Soundtrack. Released 2009.  

BBC Review

It was grim up North in the late 70s. This album reflects it.

Michael Quinn2009

Disaffection, joylessness and despair virtually seep from every track of Awaydays, the hard-hitting film adaptation of Kevin Sampson's brutalist tale of football hooliganism and reaching adulthood in England's north west in 1979.

And how dreary, bleak and nihilistic the end of the 1970s was: post punk, pre New Romantics, with unemployment racing towards three million and the mean-spirited political convulsion of Thatcherism on the brink of declaring that society didn't exist. Churning away beneath the surface of Sampson's debut novel was a pinpoint accurate soundtrack that threw grim, grey light on a world slowly consumed by its own solipsistic avarice and aggression.

Interspersed with dialogue lifted from the film, the soundtrack seethes with inchoate discontent. The dark centre of gravity is undoubtedly Joy Division's Insight, ''Guess your dreams always end / They don't rise up, just descend / But I don't care anymore / I've lost the will to want more''. But adding their own thrashing adrenaline charge to proceedings are Ultravox's Young Savage (''Condemned to be a stranger / Subway dweller, dead-end danger''); Magazine's The Light Pours Out Of Me and bedsit land's very own poet laureates, Echo And The Bunnymen, with Going Up.

Contributions from the likes of The Jam, Elvis Costello, The Teardrop Explodes, Cabaret Voltaire, OMD and Gang Of Four add their own authentic amalgam of deracinated disdain and disenchantment.

As soundtracks go, this one squats menacingly in the shadows, glowering out at the world it inhabits to offer a harsh but honest commentary of its own.

RECORD SET:
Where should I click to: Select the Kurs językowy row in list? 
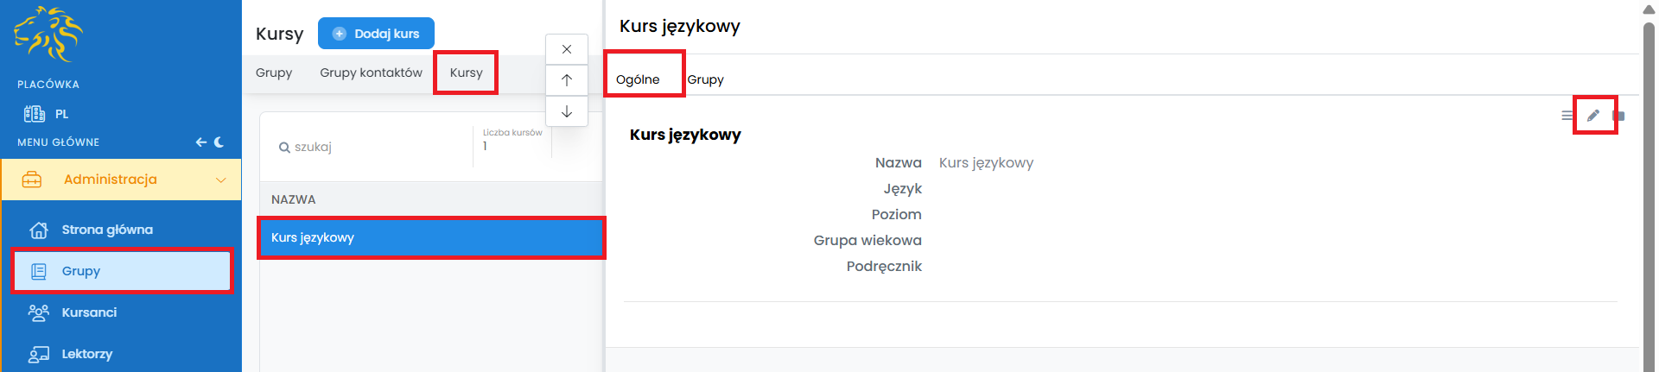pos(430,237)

==

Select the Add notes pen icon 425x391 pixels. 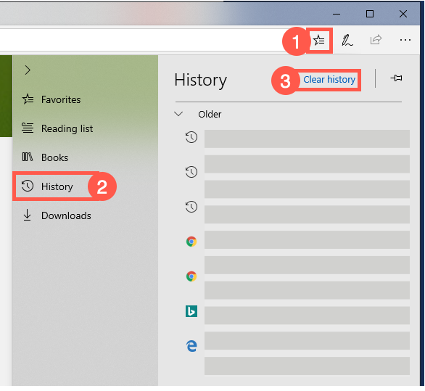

==

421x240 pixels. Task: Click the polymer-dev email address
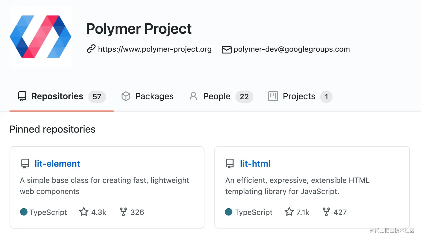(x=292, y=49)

CHALLENGES:
**a)** List every song title named in the Awaydays review.
**b)** Copy out the stretch of the Awaydays review from "And how dreary, bleak" through "avarice and aggression.".
The material has no connection to the Awaydays review.

RESULTS:
**a)**
Insight
Young Savage
The Light Pours Out Of Me
Going Up

**b)**
And how dreary, bleak and nihilistic the end of the 1970s was: post punk, pre New Romantics, with unemployment racing towards three million and the mean-spirited political convulsion of Thatcherism on the brink of declaring that society didn't exist. Churning away beneath the surface of Sampson's debut novel was a pinpoint accurate soundtrack that threw grim, grey light on a world slowly consumed by its own solipsistic avarice and aggression.